- Associated Press - Saturday, March 17, 2018

CUMMING, Ga. (AP) - When they moved to Cumming in July of 2017, Hillary and Ryan Smith had high hopes for the future. Hillary had taken a new job at Haw Creek Elementary School, and Ryan took over managing a battery store. With family and work nearby, both Hillary and Ryan said that things were looking good for their family.

But when the flu season rolled through Georgia along with most of the country, Ryan began to get sicker and sicker.

He said that each day he felt weaker and weaker and that nothing seemed to help.

“I didn’t know then what was underneath it all,” Ryan Smith said. “One day, I got up for work and I couldn’t walk from my front door to my car.”

Ryan Smith said that after realizing how bad he felt, he drove himself to Northside Hospital Forsyth and was quickly rushed into the intensive care unit.

“By the time I got there I could not get out of the car, I mean my legs could not work, I couldn’t breathe, I mean I literally felt like I was going to stop breathing,” he said.

“The last thing I remember from that day is the nurse asking me for my phone and asking what was (Hillary’s) number. I heard her telling Hillary that, ’you better get here, because we are about to put him on life support,’” he said.

After nine days in the intensive care unit and the progressive care unit, Hillary and Ryan Smith were faced with several hard choices of how to proceed. Ryan was out of immediate danger, but he had still suffered a serious attack on his body, that had left his heart weak and functioning at about 10 percent of its normal function.

Ryan Smith said that the doctors and nurses never said it openly, but he was looking at long road to recovery.

“They didn’t want to put in an internal defibrillator, because of how young he is,” said Hillary Smith, explaining the options the doctors laid out for them in his last days in the hospital.

She said that doctors wanted Ryan to recover on his own, and avoid a serious surgery.

“That’s when they suggested the Life Vest,” she said.

Hillary explained that before leaving the hospital, Ryan was fitted for a piece of non-intrusive medical technology that he would wear for the next three months, called a Life Vest. She said that the Life Vest serves the dual function of alerting them when Ryan’s heart acts irregularly and if it were to ever stop beating, the vest will shock his heart, and alert 911 of his situation and GPS location.
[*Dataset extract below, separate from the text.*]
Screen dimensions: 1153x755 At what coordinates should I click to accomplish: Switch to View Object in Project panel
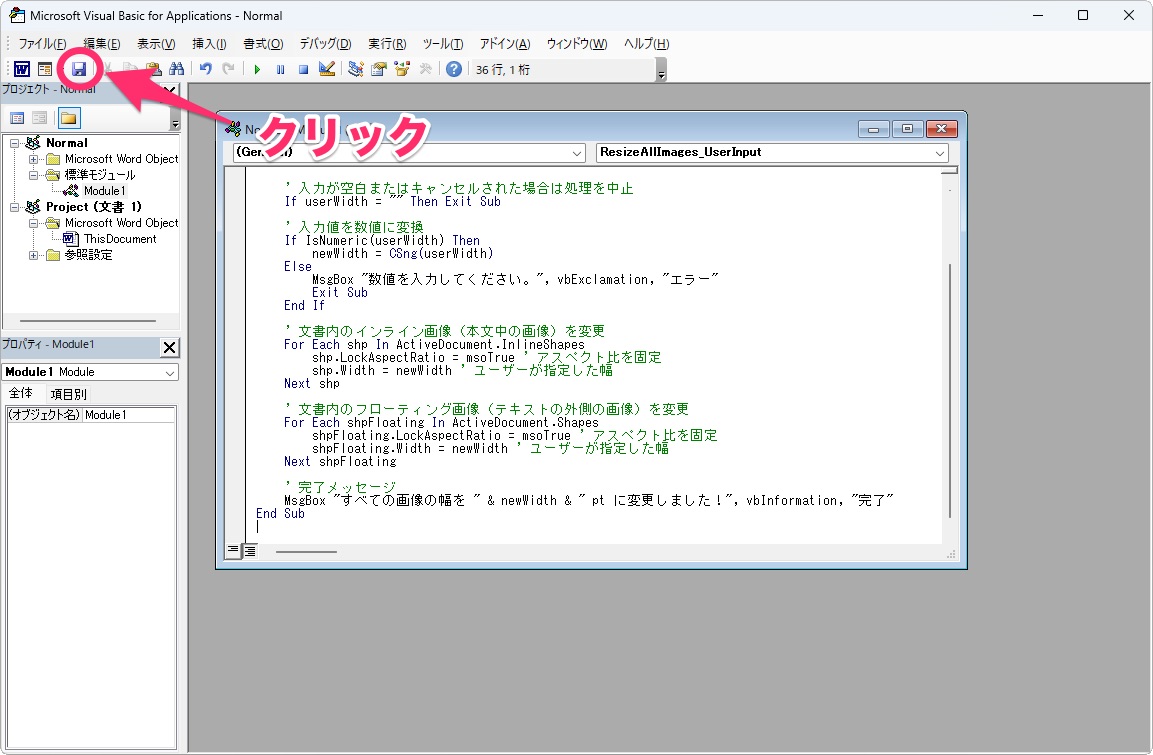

She said that they almost walked out of the hospital without the Life Vest after their insurance denied a claim to cover the device, but after a last-minute donation from the Northside Hospital Forsyth they were able to take the vest.

“We were quoted one quote of $3,500 a month and another for $175 a day for the vest . so we almost left without it. Then our nurse for the day came in and said that she had gone and talked to her boss, and the hospital was going to pick up the first month of it,” she said.

Even with the first month paid for by the hospital, Hillary said they were still pressed to cover the $3,500 for the remaining two months. She said that Ryan was still too weak to work, so she decided to turn to the community for help.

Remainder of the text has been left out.